El tiempo pasaba. La excava­ción seguía adelante. El sonido de la terrier en las galerías subterráneas les indicaba que el tejón seguía allí, atrapado en su refugio. Pero mientras los hombres trabajaban con ímpetu, algo cambió: el ruido cesó. La terrier había dejado de moverse. Algo no estaba bien. Con sus cuerpos agotados, los mineros seguían cavando, pero sin saber qué sucedía abajo. Finalmente, la terrier regresó, cansada y jadeante, lo que les indicó que el tejón había escapado. Había encontrado una salida alternativa en los túneles, dirigiéndose hacia un nuevo refugio.

Este tipo de caza, siempre tan riesgosa, demostraba la enorme dificultad de encontrar y atrapar un tejón, un animal que lleva siglos viviendo en la misma tierra, utilizando un sistema de madrigueras tan vasto y profundo que a menudo resulta imposible rastrear. El tejón, uno de los mamíferos más antiguos de Europa, tiene la capacidad de desorientar incluso a los cazadores más experimentados. Con el paso de los años, las madrigueras se hacen más intrincadas y difíciles de localizar, lo que incrementa la complejidad de las expediciones. La observación de los rastros y el seguimiento preciso, aunque vitales, no siempre garantizan el éxito.

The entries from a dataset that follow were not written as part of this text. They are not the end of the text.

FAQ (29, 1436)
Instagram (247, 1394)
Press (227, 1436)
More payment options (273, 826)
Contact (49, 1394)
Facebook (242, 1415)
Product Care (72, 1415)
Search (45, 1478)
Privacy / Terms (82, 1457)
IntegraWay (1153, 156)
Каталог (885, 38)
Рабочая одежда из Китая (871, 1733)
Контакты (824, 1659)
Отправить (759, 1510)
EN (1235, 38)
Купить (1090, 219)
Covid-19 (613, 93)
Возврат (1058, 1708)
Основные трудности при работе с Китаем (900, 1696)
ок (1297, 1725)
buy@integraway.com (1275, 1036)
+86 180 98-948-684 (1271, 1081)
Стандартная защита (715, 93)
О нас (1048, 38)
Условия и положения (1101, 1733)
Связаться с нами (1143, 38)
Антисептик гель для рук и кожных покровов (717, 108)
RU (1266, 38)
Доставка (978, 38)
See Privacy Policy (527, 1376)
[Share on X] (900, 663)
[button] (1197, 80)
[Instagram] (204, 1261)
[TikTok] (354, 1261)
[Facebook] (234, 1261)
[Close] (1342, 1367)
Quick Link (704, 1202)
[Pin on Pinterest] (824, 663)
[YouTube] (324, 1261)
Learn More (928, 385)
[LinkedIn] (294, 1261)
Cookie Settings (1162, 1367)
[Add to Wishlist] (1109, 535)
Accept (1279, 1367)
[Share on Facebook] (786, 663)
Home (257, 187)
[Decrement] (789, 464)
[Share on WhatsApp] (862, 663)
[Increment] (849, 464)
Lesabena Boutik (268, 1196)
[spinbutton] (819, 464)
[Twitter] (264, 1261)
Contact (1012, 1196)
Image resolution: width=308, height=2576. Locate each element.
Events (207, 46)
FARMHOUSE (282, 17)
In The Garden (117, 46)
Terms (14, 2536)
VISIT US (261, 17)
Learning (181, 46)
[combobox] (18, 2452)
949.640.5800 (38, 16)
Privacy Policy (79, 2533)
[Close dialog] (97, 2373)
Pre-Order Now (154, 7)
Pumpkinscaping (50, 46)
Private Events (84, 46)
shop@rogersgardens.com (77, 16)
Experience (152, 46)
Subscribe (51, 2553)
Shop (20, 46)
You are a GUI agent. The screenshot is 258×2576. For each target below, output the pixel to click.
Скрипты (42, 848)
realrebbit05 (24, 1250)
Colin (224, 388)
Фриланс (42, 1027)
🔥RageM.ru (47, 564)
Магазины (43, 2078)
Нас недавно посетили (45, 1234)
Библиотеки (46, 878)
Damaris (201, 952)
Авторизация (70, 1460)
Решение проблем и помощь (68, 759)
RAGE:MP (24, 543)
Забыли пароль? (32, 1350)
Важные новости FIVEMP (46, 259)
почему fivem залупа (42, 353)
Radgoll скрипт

En este tipo de actividad, la paciencia y la perseverancia juegan un papel crucial. Las madrigueras pueden ser milenarias y, en muchos casos, la fuerza de trabajo, por más intensa que sea, no es suficiente. Esto exige una comprensión más profunda del comportamiento de los animales y de las estrategias que emplean para protegerse. Mientras los mineros y cazadores persiguen su objetivo, también deben entender que el verdadero desafío no siempre es físico, sino que radica en conocer al enemigo, en anticiparse a sus movimientos y, finalmente, en aceptar que a veces la naturaleza tiene la última palabra.